Saturday 25 February 2006

Change is Inevitable

A couple of weeks ago, I heard about some major drastic changes happening in my company.

Well, the official briefing finally took place about two weeks ago, on a fine Thursday afternoon at a five star hotel not 5 minutes away from the office (whatever the news, they never fail to have it somewhere classy). It started with a very short and quick explanation of a study that was performed at the Group's Corporate Level, and the result was that:
  1. There'll be a new Research & Technology Division, with new units and subsidiaries.
  2. My company will be part of this division
  3. My company will exist only as a legal entity and not a live, breathing organisation.

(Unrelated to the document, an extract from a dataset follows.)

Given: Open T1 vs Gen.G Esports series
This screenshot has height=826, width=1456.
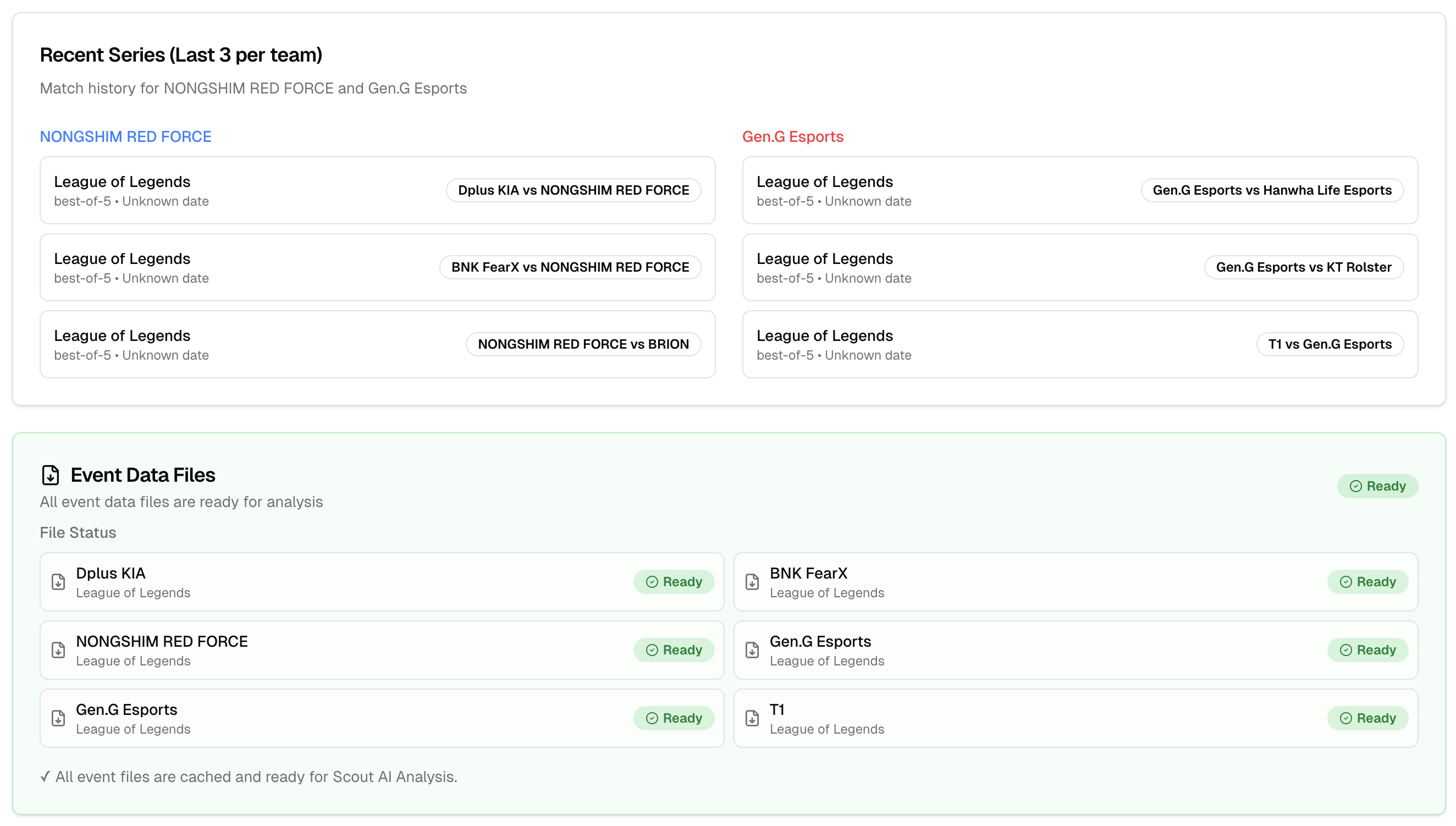Looking at the screenshot, I should (1330, 344).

In other words, we're closing down.

That session was quickly followed by a presentation to show what would happen to our staff, and a session for all those 'steaming, burning questions'. This, I suppose, was the most long-awaited part of the briefing.

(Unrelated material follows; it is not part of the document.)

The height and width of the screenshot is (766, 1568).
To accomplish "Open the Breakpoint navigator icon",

I had a lot of 'steaming, burning questions' myself. For one, I didn't quite get how they arrived at the conclusion that my company was no longer needed and would have to be scrapped, to be replaced by something that we've always been aspiring to be in the first place. I mean, there didn't seem to be any representative from the company in the study to defend our position. Did they even take into account that we were going through a sort of internal Transformation programme to make ourselves bigger and better? Did they consider other ways of dealing with the situation?

I didn't ask anything about the study because no one else seemed interested to know. At least, not during the Q&A session, although there were a lot of corridor talk later. Hmmm, mindset and behaviour still not changed, I suppose. Besides, it would have been for a purely academic reason. The decision has been made, nothing can change that. We can argue all sorts of angles but it would be just a waste of precious time when everyone seemed more concerned with their own future. If the briefing was held immediately after we all found out when we shouldn't have, it would probably have been a different atmosphere, a more emotional session. I had actually pictured myself ranting and raving with tears down my face, but three weeks on (including a week-long break) had rationalised everyone.

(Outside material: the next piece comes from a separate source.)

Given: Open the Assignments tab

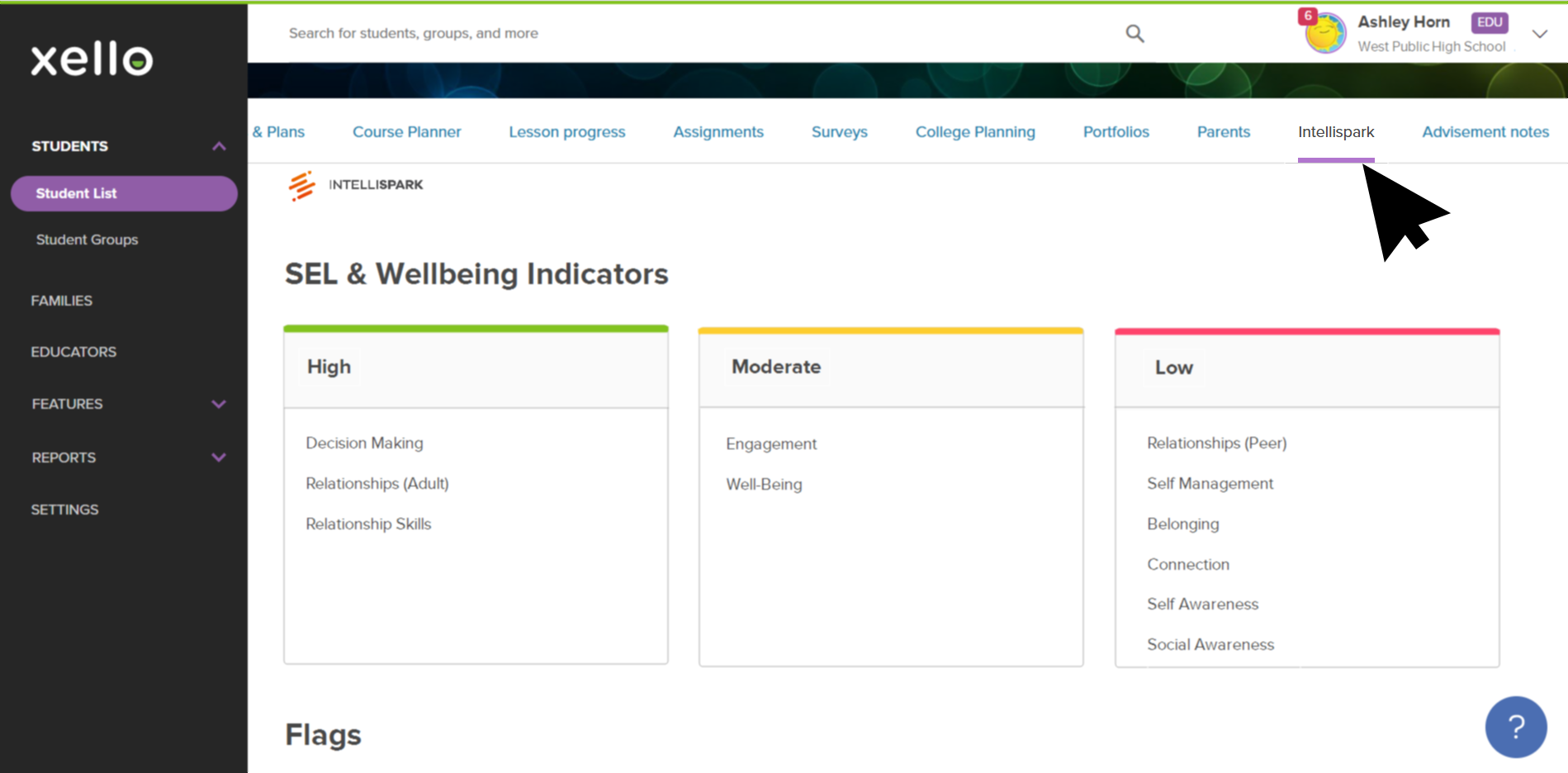Looking at the screenshot, I should coord(718,131).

Everyone (including me) asked question centred around one theme, namely "What happens to me now?" As it turned out, even the questions that were asked didn't get a clear enough answer. I suppose there's no concrete plan yet, and having to deal with 900 employees (although almost two-thirds are not permanent staff and could be easily, coldly dismissed) of various situations is no easy feat.

My position seems secure, for now, but the company (or the 'Staff Re-deployment Task Force', to be more appropriate) could decide to just pull everyone out of the project before we complete it in 2009.

We'll just have to wait and see...

3 comments:

realitylane said...

oh dear.. all the best.

Anonymous said...

hang on Dian. You've always done your best, insyaAllah Allah tak akan biarkan. dan InsyaAllah ada rezeki lain yang lebih baik, tapi bila Allah nak kasik, only He knows..Semoga Allah sentiasa berikan yang terbaik, for you and your whole family..Aamiin.

Dian said...

Careen, anon...
Thanks for the concern. Actually it's not as bad as it seems. People aren't losing jobs, we're just going to be 're-deployed' to other places and companies/subsidiaries. Everyone's just worried that it'll take us to places we don't really want to go (Pasir Gudang seems especially frightful, for some reason). I just hate not being able to finish what I'm doing now, that's all.